From the line with "Image resolution: width=2048" through the line with "Viewport: 2255px width, 1365px height.", inclusive, return each line of the data below exactly and leave the rest out.
- - - -
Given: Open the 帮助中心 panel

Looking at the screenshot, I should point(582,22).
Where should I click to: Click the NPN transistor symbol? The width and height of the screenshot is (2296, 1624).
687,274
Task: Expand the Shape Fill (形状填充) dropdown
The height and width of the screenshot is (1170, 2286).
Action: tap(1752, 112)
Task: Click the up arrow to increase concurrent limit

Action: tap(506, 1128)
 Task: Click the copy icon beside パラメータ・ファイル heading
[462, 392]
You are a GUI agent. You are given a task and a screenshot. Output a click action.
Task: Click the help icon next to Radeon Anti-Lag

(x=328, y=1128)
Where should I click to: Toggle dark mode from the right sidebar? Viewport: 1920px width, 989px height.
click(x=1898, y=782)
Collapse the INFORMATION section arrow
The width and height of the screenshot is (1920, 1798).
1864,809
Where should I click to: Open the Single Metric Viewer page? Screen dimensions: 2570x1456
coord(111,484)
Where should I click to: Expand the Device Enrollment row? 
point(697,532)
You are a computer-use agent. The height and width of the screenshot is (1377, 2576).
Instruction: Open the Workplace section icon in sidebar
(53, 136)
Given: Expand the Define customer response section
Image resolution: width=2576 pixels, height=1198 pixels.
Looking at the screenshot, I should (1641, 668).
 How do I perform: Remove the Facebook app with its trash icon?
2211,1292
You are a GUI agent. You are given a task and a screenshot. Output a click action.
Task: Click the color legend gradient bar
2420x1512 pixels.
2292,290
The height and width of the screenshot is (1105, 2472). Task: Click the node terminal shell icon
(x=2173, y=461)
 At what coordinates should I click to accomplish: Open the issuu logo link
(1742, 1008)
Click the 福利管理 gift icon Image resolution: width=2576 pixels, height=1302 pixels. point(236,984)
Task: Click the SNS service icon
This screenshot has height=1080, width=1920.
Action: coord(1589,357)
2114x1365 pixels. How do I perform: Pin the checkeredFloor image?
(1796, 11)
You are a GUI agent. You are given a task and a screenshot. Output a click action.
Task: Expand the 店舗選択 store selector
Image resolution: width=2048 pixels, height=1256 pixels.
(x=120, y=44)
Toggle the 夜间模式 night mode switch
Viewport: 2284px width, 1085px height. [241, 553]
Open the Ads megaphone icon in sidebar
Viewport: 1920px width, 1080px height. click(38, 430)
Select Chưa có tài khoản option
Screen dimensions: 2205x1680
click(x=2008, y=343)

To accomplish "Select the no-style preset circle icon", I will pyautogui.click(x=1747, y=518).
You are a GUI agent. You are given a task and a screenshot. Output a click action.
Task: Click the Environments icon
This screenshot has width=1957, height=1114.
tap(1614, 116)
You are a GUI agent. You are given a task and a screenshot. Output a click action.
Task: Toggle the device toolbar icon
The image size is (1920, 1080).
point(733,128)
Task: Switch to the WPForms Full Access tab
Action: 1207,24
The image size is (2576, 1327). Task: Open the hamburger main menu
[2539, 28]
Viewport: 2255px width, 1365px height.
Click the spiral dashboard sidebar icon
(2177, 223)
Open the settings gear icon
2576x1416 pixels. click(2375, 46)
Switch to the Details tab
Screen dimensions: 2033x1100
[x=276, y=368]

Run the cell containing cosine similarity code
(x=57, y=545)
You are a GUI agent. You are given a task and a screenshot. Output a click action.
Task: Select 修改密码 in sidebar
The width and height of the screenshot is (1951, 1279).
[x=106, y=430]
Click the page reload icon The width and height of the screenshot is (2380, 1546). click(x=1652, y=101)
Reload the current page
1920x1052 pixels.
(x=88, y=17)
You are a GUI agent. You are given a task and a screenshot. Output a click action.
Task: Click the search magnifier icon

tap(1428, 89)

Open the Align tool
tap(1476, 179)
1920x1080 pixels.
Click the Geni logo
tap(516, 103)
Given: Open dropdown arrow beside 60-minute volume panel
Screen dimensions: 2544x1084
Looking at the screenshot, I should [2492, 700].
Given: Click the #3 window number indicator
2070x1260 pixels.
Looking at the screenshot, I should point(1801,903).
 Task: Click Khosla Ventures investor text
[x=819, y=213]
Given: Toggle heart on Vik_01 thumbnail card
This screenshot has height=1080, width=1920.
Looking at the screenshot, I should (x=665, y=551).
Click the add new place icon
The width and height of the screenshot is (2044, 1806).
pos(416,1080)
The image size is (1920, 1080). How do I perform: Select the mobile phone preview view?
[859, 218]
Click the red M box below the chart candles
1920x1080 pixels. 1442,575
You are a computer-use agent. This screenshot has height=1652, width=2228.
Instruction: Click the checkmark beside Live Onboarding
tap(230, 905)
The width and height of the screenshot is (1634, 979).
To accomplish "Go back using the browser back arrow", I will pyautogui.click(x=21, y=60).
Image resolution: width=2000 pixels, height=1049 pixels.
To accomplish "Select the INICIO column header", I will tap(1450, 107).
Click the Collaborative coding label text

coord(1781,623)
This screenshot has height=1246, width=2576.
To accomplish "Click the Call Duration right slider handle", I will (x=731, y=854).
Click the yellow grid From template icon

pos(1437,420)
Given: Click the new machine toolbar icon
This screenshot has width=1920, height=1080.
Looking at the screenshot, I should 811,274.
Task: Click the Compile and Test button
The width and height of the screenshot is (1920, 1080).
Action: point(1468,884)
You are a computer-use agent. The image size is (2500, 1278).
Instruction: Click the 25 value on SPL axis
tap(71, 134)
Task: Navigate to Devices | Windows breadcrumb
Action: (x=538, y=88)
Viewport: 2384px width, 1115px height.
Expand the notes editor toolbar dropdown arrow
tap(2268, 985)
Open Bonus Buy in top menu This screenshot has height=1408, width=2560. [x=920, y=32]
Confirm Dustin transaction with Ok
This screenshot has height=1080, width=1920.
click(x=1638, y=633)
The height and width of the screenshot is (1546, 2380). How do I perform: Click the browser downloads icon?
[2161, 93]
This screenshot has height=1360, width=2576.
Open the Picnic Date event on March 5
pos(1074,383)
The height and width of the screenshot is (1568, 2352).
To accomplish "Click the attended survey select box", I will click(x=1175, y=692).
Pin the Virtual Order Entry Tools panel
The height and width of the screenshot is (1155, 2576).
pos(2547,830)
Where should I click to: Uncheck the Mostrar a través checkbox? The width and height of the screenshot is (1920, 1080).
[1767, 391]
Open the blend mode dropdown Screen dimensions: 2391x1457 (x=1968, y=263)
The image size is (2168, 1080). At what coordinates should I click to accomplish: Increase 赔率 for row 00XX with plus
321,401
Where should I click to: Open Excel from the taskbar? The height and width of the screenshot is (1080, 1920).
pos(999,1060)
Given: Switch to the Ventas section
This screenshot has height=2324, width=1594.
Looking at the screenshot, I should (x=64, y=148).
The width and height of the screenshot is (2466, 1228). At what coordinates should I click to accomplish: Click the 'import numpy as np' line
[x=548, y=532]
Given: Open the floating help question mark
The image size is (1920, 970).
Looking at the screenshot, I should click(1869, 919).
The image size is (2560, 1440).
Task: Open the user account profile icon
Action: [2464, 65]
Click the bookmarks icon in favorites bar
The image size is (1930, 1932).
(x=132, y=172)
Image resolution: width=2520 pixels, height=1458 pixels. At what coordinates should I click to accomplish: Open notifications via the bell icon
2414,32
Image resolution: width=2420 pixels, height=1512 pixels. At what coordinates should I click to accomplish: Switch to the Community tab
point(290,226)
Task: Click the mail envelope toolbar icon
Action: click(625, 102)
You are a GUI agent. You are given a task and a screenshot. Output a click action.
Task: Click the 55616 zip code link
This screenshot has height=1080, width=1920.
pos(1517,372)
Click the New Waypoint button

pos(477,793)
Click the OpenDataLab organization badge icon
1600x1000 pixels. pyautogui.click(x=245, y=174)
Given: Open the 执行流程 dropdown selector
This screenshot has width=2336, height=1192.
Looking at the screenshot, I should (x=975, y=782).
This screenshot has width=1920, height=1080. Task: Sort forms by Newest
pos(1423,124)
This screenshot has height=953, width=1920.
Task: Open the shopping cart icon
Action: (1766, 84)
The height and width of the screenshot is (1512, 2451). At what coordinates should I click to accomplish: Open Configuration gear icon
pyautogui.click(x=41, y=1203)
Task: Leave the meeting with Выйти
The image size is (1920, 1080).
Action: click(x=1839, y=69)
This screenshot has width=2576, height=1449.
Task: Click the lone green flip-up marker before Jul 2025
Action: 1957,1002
- - - -
Answer box:
Image resolution: width=2048 pixels, height=1256 pixels.
(x=120, y=44)
Toggle the 夜间模式 night mode switch
Viewport: 2284px width, 1085px height. [241, 553]
Open the Ads megaphone icon in sidebar
Viewport: 1920px width, 1080px height. click(38, 430)
Select Chưa có tài khoản option
Screen dimensions: 2205x1680
click(x=2008, y=343)

To accomplish "Select the no-style preset circle icon", I will pyautogui.click(x=1747, y=518).
You are a GUI agent. You are given a task and a screenshot. Output a click action.
Task: Click the Environments icon
This screenshot has width=1957, height=1114.
tap(1614, 116)
You are a GUI agent. You are given a task and a screenshot. Output a click action.
Task: Toggle the device toolbar icon
The image size is (1920, 1080).
point(733,128)
Task: Switch to the WPForms Full Access tab
Action: 1207,24
The image size is (2576, 1327). Task: Open the hamburger main menu
[2539, 28]
Viewport: 2255px width, 1365px height.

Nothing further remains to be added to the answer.